• **WHAT YOU NEED TO DO**: Copy out the records below word for word, from the start of the records through the line containing "pyautogui.click(x=87, y=477)", including that line. Leave the pictures out of your copy.

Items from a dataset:
┏━━

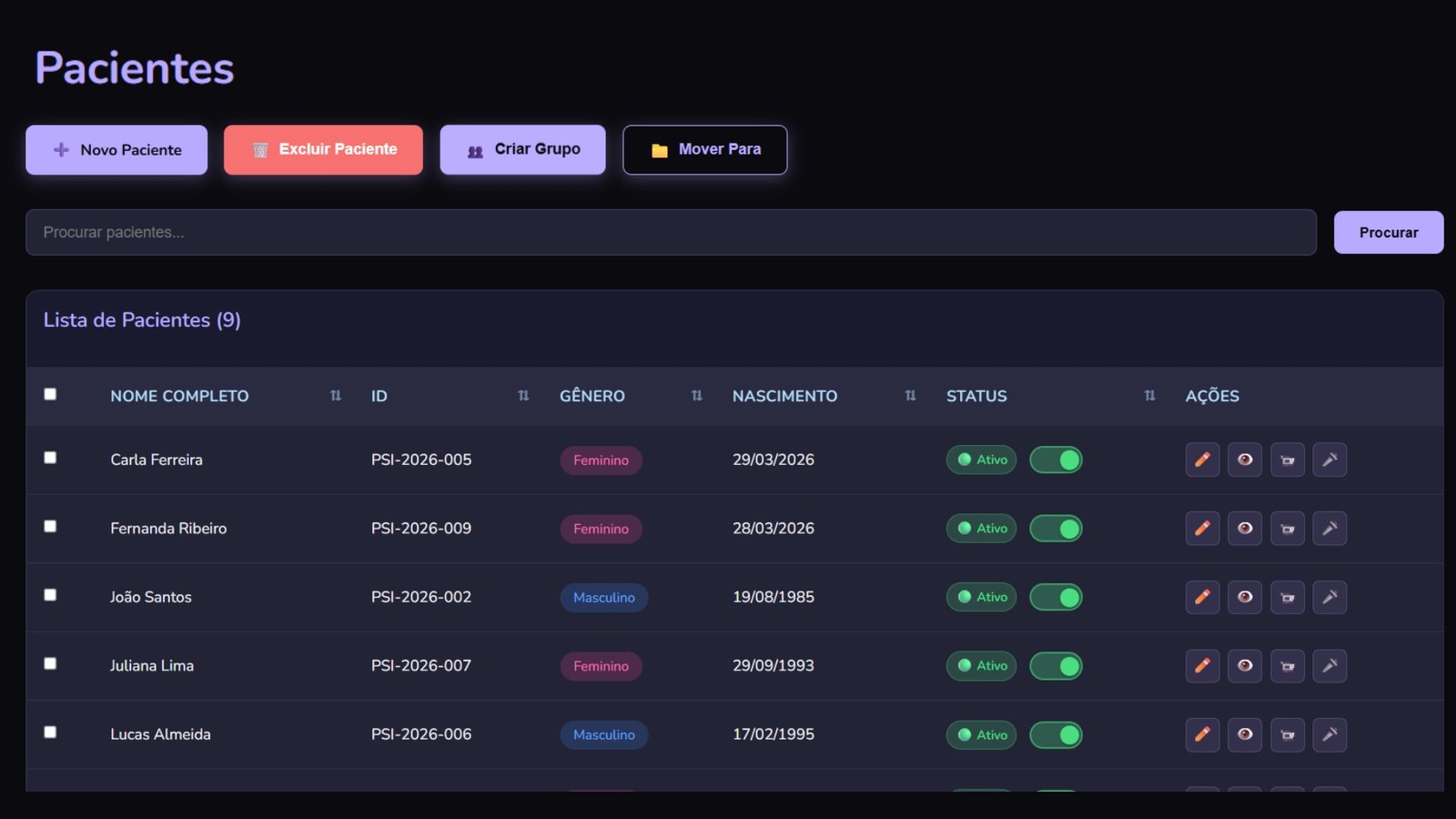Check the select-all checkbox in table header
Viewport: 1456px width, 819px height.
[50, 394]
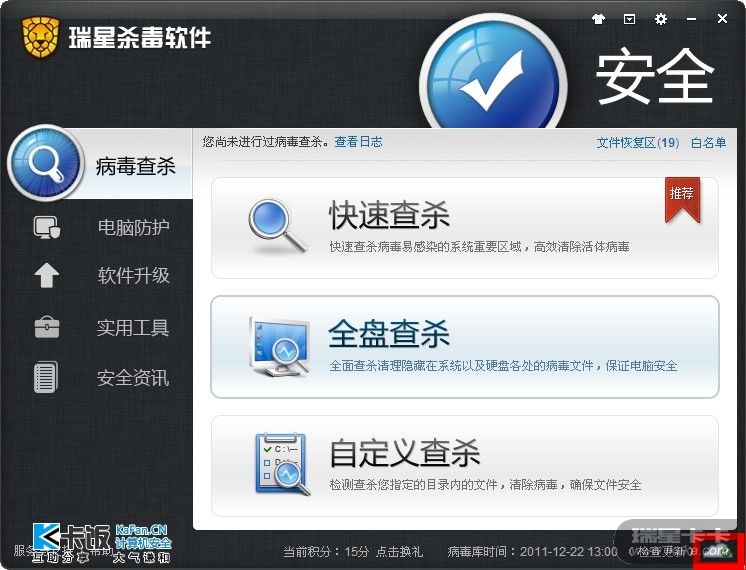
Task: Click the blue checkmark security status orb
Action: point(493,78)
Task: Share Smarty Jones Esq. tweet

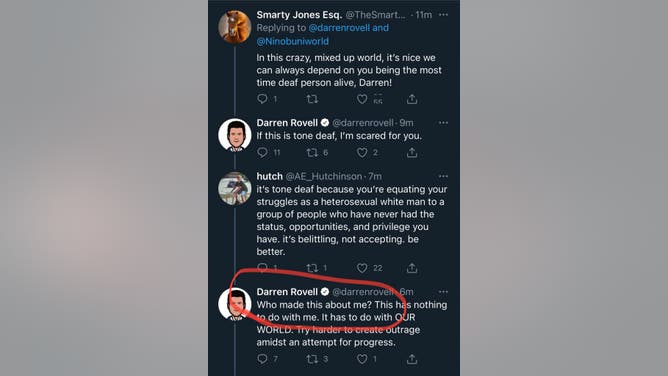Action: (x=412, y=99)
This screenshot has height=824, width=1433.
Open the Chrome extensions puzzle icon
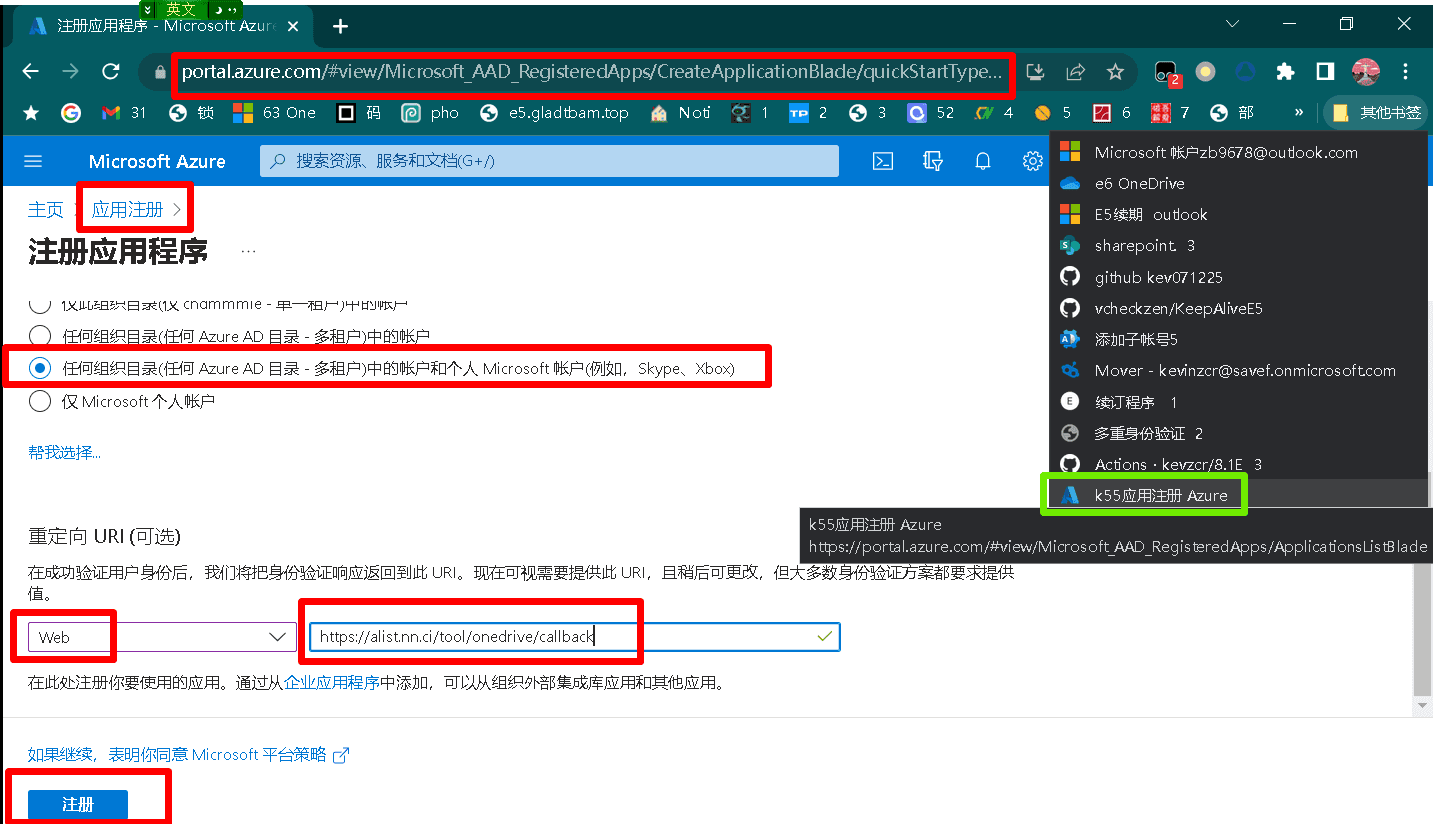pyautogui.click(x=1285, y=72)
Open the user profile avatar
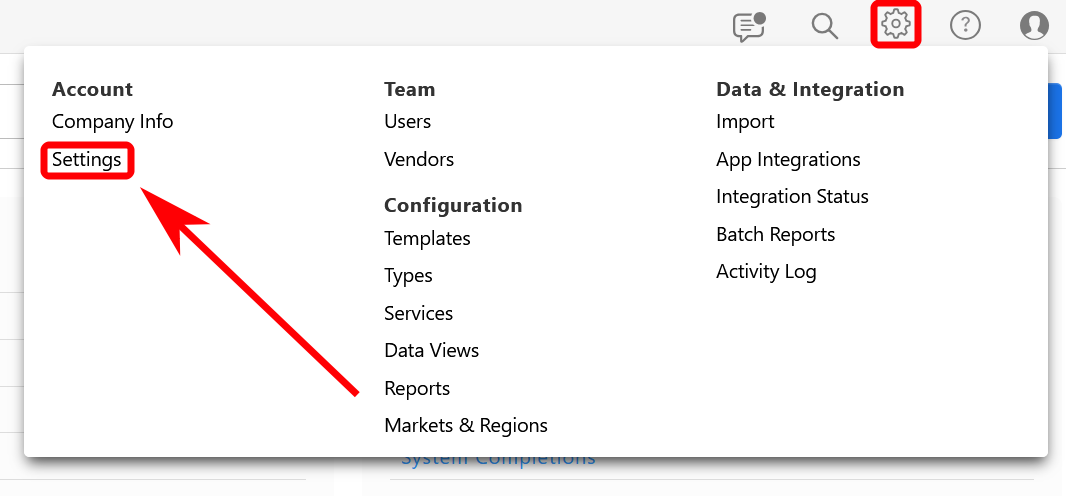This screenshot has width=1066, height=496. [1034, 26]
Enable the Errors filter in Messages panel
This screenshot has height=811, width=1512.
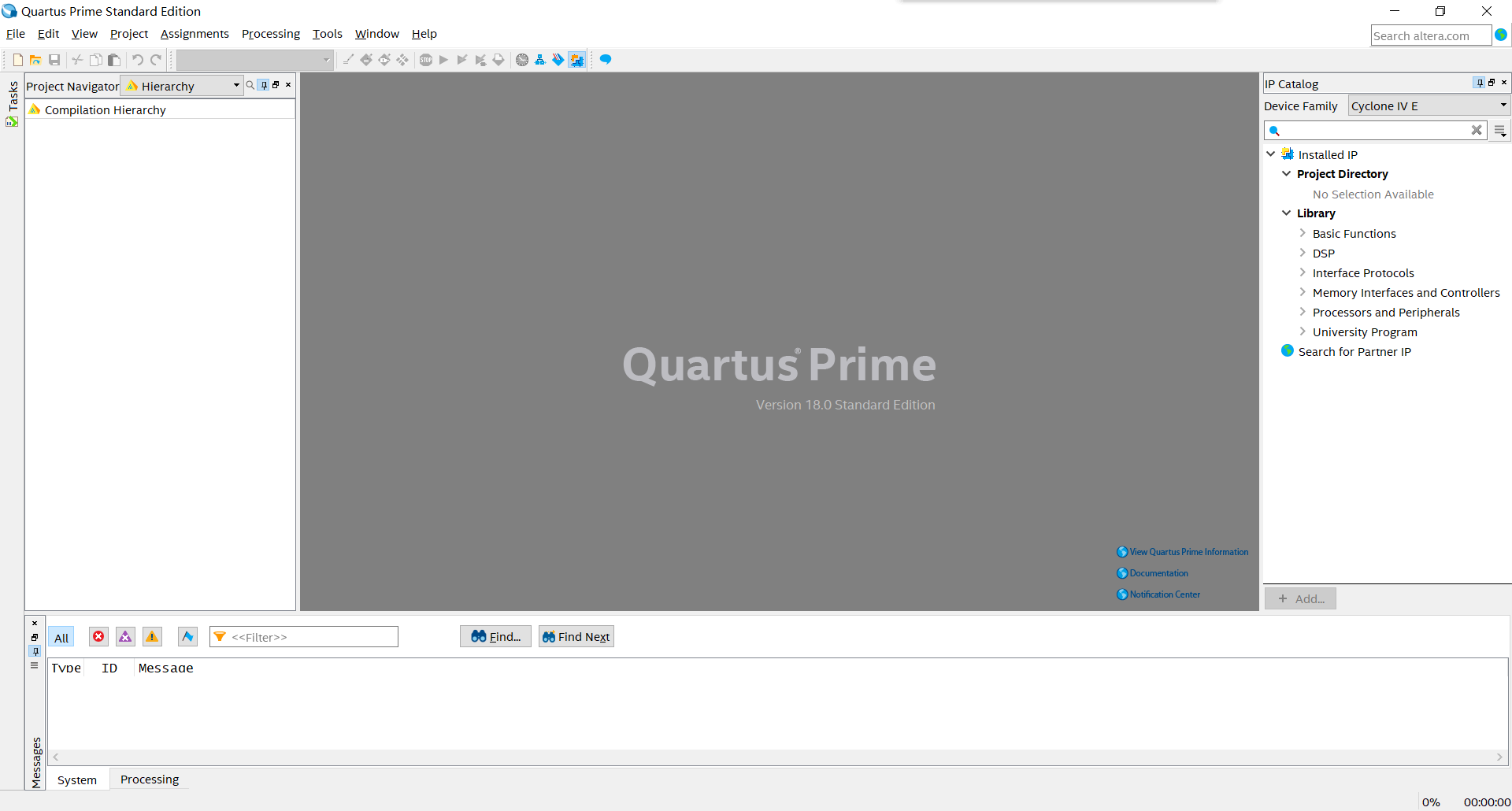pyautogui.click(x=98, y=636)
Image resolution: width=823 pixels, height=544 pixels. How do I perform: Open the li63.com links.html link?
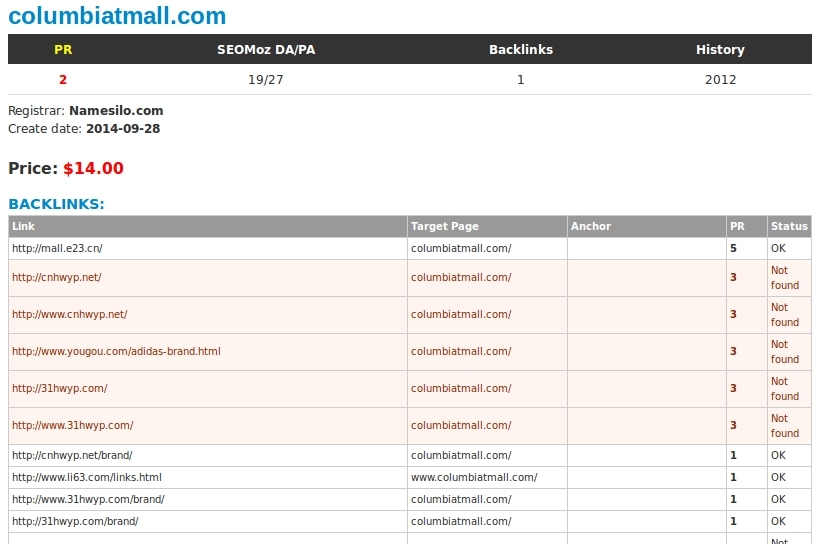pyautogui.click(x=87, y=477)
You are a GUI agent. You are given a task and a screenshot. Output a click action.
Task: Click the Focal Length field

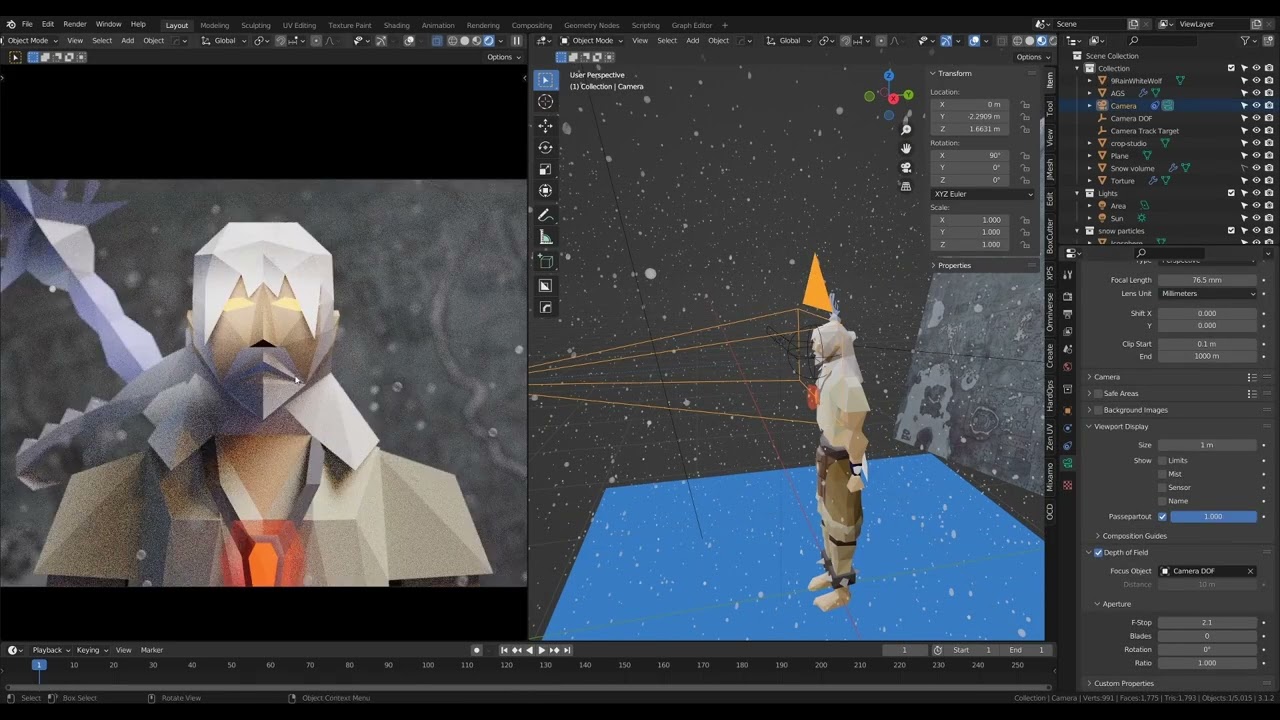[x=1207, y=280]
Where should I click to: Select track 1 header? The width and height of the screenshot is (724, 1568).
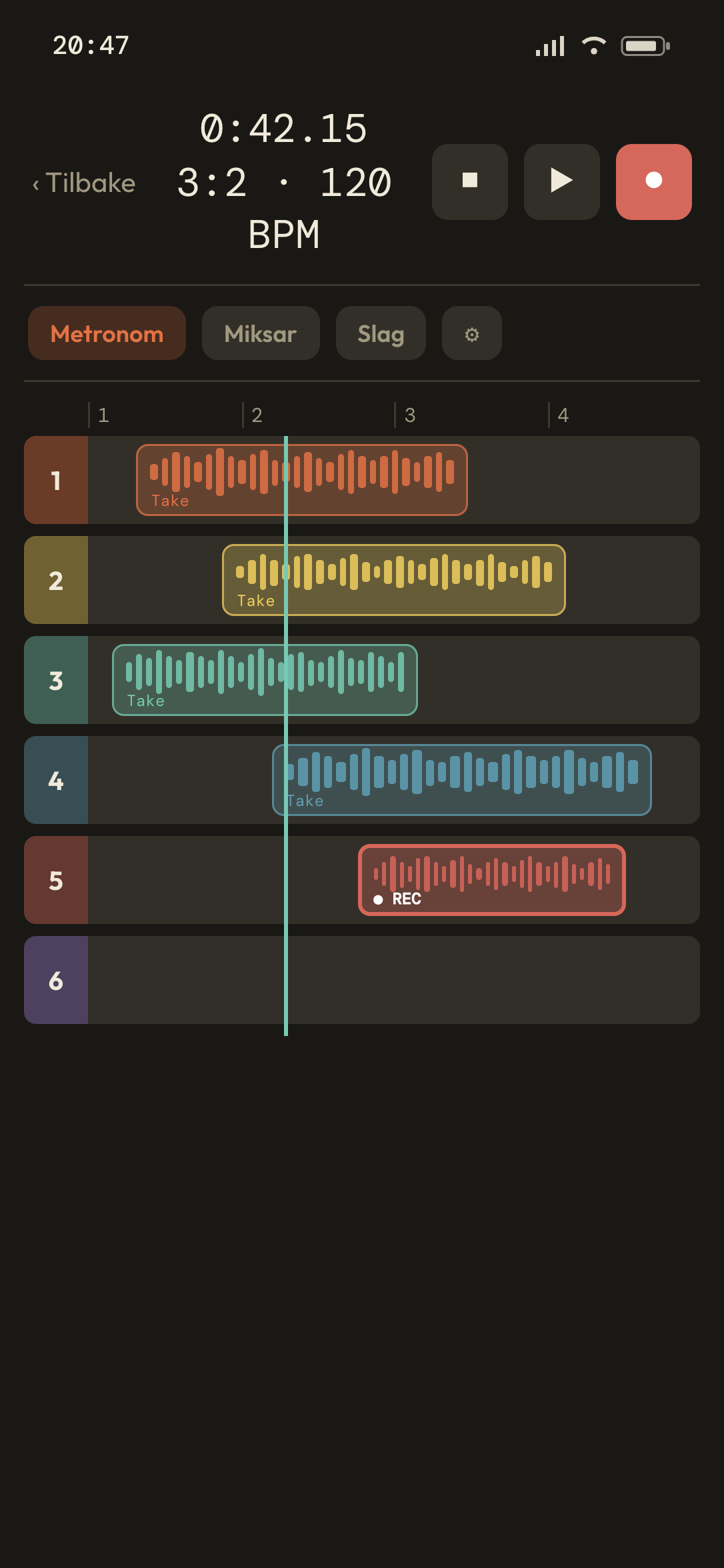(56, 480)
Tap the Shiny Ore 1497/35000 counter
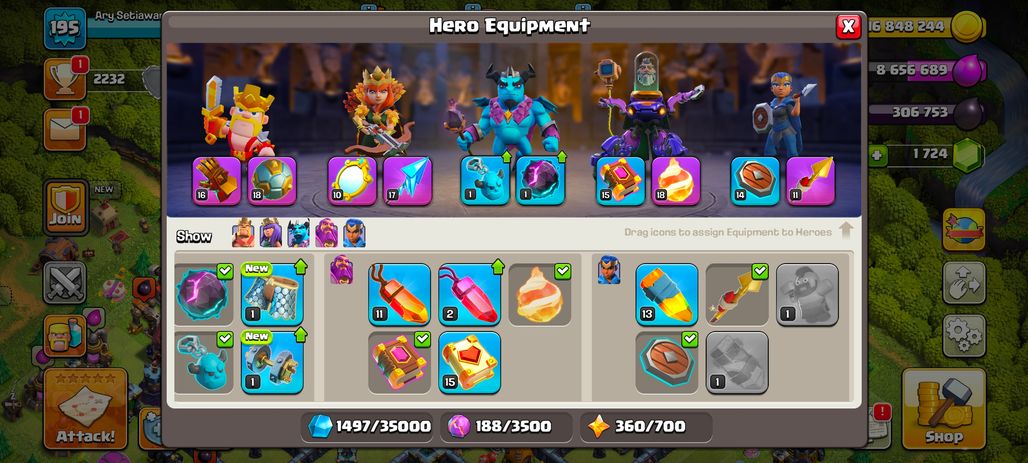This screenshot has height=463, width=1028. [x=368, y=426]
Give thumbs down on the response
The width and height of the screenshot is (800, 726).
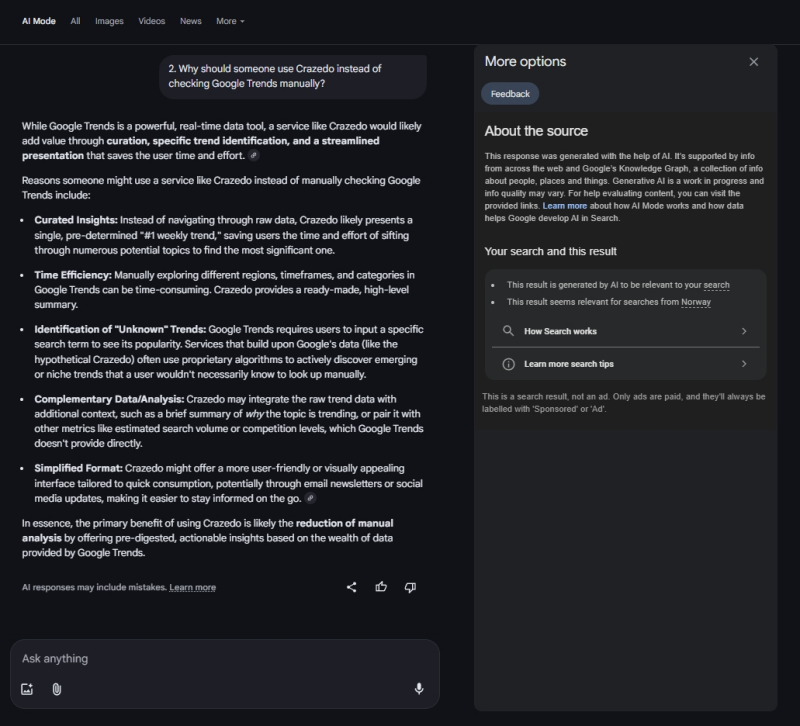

┗━━

• **EXPECTED ANSWER**:
Check the select-all checkbox in table header
Viewport: 1456px width, 819px height.
[50, 394]
Task: Click the blue checkmark security status orb
Action: point(493,78)
Task: Share Smarty Jones Esq. tweet

Action: (x=412, y=99)
This screenshot has height=824, width=1433.
Open the Chrome extensions puzzle icon
pyautogui.click(x=1285, y=72)
Open the user profile avatar
This screenshot has width=1066, height=496. [1034, 26]
Enable the Errors filter in Messages panel
This screenshot has height=811, width=1512.
pyautogui.click(x=98, y=636)
Image resolution: width=823 pixels, height=544 pixels. How do I perform: Open the li63.com links.html link?
pyautogui.click(x=87, y=477)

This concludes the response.